Texto em estudo:
______________________________
Terra – O senhor é um católico devoto. Alguma vez rezou durante os momentos de crise?
Kranz – Eu sempre rezei. Conheço minhas limitações, tanto como indivíduo quanto como equipe. Foram tomadas diversas decisões durante as missões que, quando mais tarde analisadas, concluo que tive alguma intervenção divina para me colocar no caminho certo, pois eu não tinha absolutamente nenhum dado para me orientar.

Terra – Em algum momento o senhor chegou a pensar que os astronautas da Apollo 13 não sobreviveriam?
Kranz – Não. Quando você lança uma tripulação em uma missão, ela tem de acreditar no diretor de voo, tem de acreditar na equipe. Uso o exemplo de um paciente em uma sala de cirurgia. Quando o cirurgião está abrindo o seu peito, o paciente olha nos olhos do cirurgião e quer ser assegurado de que o cirurgião vai ter sucesso na operação. Este é o relacionamento necessário em uma missão.

Terra – A que se deve o seu tremendo sucesso em sua carreira?
______________________________
Dados fornecidos:

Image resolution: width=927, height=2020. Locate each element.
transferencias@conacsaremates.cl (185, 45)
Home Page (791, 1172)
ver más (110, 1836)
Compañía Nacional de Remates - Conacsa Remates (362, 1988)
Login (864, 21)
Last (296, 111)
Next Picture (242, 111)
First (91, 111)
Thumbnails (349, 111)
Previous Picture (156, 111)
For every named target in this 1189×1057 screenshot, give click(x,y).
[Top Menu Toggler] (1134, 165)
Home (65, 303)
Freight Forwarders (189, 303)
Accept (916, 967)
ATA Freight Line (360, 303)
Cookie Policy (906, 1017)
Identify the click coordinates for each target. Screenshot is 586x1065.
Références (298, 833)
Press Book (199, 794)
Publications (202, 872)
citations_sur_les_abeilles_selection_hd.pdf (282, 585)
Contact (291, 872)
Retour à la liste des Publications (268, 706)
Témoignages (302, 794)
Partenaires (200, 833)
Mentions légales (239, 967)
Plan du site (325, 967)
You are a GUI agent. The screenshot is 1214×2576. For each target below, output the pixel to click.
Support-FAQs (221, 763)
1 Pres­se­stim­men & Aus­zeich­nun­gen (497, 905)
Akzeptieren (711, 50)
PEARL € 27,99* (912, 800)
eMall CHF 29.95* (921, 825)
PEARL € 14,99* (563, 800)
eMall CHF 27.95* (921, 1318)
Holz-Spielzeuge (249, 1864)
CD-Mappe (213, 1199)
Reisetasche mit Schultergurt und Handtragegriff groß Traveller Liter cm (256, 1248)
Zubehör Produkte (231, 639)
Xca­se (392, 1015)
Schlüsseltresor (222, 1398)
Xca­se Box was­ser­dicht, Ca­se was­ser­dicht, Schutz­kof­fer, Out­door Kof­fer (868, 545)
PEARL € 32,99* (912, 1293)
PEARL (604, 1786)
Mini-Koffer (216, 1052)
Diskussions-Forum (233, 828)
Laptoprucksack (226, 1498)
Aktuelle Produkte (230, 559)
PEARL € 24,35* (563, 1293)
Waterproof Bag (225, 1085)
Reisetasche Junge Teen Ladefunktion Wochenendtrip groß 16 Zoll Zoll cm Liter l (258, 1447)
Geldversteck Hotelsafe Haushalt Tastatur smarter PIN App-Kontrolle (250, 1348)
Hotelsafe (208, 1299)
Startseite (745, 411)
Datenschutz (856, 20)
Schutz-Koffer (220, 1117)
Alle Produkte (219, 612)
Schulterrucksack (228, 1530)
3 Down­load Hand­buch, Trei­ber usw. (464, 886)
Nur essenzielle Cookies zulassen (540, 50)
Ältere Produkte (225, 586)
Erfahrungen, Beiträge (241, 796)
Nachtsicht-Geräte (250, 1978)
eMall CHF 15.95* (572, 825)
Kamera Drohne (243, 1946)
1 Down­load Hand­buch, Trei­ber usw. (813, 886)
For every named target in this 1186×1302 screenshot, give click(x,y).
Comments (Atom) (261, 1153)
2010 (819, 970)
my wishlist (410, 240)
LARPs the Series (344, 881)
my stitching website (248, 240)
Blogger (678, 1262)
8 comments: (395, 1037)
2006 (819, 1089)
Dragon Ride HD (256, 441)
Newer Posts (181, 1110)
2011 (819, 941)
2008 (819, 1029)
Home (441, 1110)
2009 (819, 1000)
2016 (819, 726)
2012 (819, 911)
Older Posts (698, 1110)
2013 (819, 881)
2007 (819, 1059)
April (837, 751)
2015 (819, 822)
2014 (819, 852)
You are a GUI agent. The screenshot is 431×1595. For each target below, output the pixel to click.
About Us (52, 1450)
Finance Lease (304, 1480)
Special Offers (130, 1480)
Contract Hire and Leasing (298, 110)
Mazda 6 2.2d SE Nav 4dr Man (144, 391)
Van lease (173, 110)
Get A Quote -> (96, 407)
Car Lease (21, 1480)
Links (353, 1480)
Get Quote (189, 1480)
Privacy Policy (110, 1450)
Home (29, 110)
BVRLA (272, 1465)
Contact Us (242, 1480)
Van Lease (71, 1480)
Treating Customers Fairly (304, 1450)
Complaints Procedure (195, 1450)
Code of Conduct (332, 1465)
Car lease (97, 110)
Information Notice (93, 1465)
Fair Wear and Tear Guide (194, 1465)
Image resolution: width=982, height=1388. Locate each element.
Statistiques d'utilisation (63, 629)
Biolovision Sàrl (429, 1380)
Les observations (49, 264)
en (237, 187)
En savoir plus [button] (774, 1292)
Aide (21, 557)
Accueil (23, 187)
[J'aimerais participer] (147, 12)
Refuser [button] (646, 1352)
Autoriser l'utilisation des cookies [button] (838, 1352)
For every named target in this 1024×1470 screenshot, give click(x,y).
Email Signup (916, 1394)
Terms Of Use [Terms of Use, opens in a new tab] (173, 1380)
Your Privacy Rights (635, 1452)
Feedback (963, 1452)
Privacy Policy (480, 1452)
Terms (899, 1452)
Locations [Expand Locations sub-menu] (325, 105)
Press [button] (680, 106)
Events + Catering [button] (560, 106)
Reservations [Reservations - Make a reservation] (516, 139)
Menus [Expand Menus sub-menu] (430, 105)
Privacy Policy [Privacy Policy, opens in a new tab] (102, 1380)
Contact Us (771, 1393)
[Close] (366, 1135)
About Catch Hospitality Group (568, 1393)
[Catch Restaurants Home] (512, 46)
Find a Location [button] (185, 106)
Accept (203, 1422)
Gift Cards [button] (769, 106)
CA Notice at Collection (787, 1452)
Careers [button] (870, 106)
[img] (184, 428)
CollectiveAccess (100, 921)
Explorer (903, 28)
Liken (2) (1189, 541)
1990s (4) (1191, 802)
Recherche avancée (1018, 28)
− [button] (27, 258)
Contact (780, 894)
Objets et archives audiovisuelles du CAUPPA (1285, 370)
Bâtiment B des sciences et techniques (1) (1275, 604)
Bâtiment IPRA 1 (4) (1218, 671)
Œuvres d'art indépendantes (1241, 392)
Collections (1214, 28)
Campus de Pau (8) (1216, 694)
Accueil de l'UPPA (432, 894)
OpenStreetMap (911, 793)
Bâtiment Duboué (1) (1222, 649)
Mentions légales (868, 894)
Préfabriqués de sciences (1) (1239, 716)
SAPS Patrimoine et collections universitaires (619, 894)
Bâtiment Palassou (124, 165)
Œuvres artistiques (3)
______________________________
Tarefas a realizar:
1. Devolva, sem nenhuma alteração, o trecho da entrevista com Kranz que começa em "Terra – Em algum" e vai até "em uma missão.".
2. Prossiga a entrevista com Kranz a partir do ponto em que o texto termina.
As entradas não são usadas nesta atividade.

Respostas:
1.
Terra – Em algum momento o senhor chegou a pensar que os astronautas da Apollo 13 não sobreviveriam?
Kranz – Não. Quando você lança uma tripulação em uma missão, ela tem de acreditar no diretor de voo, tem de acreditar na equipe. Uso o exemplo de um paciente em uma sala de cirurgia. Quando o cirurgião está abrindo o seu peito, o paciente olha nos olhos do cirurgião e quer ser assegurado de que o cirurgião vai ter sucesso na operação. Este é o relacionamento necessário em uma missão.

2.
Um instrutor de voo que me ensinou a ser confiante. Um comandante de avião de combate que me ensinou que um líder deve ser direto. Os meus chefes que me ensinaram sobre assumir responsabilidade. Um deles, em particular, me ensinou sobre paixão. Paixão é o elemento que energiza o indivíduo. Uma vez que um indivíduo está energizado, ele pode conseguir qualquer coisa.

Terra – Qual foi a missão mais importante da sua vida?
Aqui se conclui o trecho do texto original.